Me recosté sobre la cama y respiré profundo. El viaje había sido agotador, por lo tanto, era una situación especial para que mis meninges comenzara a inflamarse y causarme dolor.

—No te ves muy bien. —Murmuró el rumano en cuanto se recostó a mi lado.

—Lo estaré. —Musité, masajeando suave el área de mis sienes. —Necesito saber cómo está Mary.

—Está bien. —Dijo el rumano, deslizó su mano hasta mi abdomen, buscando el borde de mi prenda. —Taylor me llamó hace cinco minutos. Ha dicho que Mary se ha comportado como una señorita.

—Es una señorita, Sebb. —Reí. —Nuestra hija es una Lady.

—Igual que la madre. —Besó mis labios. —¿Estás dispuesta...? —Murmuró. Su mano presionó mi pecho izquierdo, robándome un gemido y, por consiguiente, una risita juguetona. —Un día leí que el dolor de cabeza se quitaba con el sexo. ¿Quieres probar?

—¿Y si no funciona? —Cuestioné.

—Era un dato científico. —Explicó.

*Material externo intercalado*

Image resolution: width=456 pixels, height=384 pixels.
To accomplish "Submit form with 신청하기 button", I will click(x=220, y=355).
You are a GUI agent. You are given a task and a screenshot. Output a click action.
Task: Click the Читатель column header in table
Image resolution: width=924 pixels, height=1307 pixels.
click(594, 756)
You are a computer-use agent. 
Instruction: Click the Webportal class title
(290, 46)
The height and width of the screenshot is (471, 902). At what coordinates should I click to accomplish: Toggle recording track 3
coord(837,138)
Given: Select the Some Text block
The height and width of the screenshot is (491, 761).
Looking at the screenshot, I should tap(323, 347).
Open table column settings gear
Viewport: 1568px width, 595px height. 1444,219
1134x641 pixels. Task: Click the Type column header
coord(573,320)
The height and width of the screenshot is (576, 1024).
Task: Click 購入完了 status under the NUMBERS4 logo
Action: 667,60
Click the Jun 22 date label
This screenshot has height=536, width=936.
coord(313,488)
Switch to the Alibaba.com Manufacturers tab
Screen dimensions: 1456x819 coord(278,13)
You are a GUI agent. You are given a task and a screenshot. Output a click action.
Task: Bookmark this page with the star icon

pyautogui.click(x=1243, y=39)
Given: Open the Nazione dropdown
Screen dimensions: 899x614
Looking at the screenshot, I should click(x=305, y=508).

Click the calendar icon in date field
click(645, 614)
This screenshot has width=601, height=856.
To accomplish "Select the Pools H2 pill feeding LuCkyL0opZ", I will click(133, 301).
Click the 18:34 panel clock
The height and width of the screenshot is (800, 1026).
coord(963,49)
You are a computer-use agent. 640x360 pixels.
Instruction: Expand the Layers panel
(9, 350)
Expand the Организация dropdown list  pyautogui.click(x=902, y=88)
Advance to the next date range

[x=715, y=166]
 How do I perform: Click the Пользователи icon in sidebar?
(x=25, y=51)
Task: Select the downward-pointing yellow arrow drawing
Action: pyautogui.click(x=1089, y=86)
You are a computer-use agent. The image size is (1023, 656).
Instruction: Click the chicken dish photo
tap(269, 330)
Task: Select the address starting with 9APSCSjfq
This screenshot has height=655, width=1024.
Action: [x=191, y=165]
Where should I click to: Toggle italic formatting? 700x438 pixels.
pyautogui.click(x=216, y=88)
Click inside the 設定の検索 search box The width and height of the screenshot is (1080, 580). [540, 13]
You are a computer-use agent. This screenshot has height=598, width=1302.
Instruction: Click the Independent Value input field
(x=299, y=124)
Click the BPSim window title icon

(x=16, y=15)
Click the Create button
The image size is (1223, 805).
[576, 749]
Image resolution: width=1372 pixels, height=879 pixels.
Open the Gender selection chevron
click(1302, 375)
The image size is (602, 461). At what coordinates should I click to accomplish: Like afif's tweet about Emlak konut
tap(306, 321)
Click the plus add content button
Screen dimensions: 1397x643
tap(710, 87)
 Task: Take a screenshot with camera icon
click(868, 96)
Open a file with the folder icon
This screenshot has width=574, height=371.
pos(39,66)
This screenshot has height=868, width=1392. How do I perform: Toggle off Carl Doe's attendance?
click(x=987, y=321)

Se posicionó sobre mí, tomó mi playera y la retiró de mi anatomía. — Hay que probar, ___________. Quien sabe... —Besó castamente mis labios. —Puede que le demos un hermanito a Mary. Después de todo, fue el único método que funcionó contra tus migrañas.

Reí divertida. Tomé su rostro entre mis manos y lo besé con pasión.

—Probemos el dato científico, amor. —El rumano curvó sus labios y formó una sonrisa coqueta. —Hazme el amor.

Dicho aquello, los besos de Sebastian no se hicieron esperar. Aquel día, nos las pasamos en nuestra habitación, entre jadeos y gemidos que más de alguna vez gritaron el nombre del otro. Efectivamente la migraña se fue. Había dado resultado.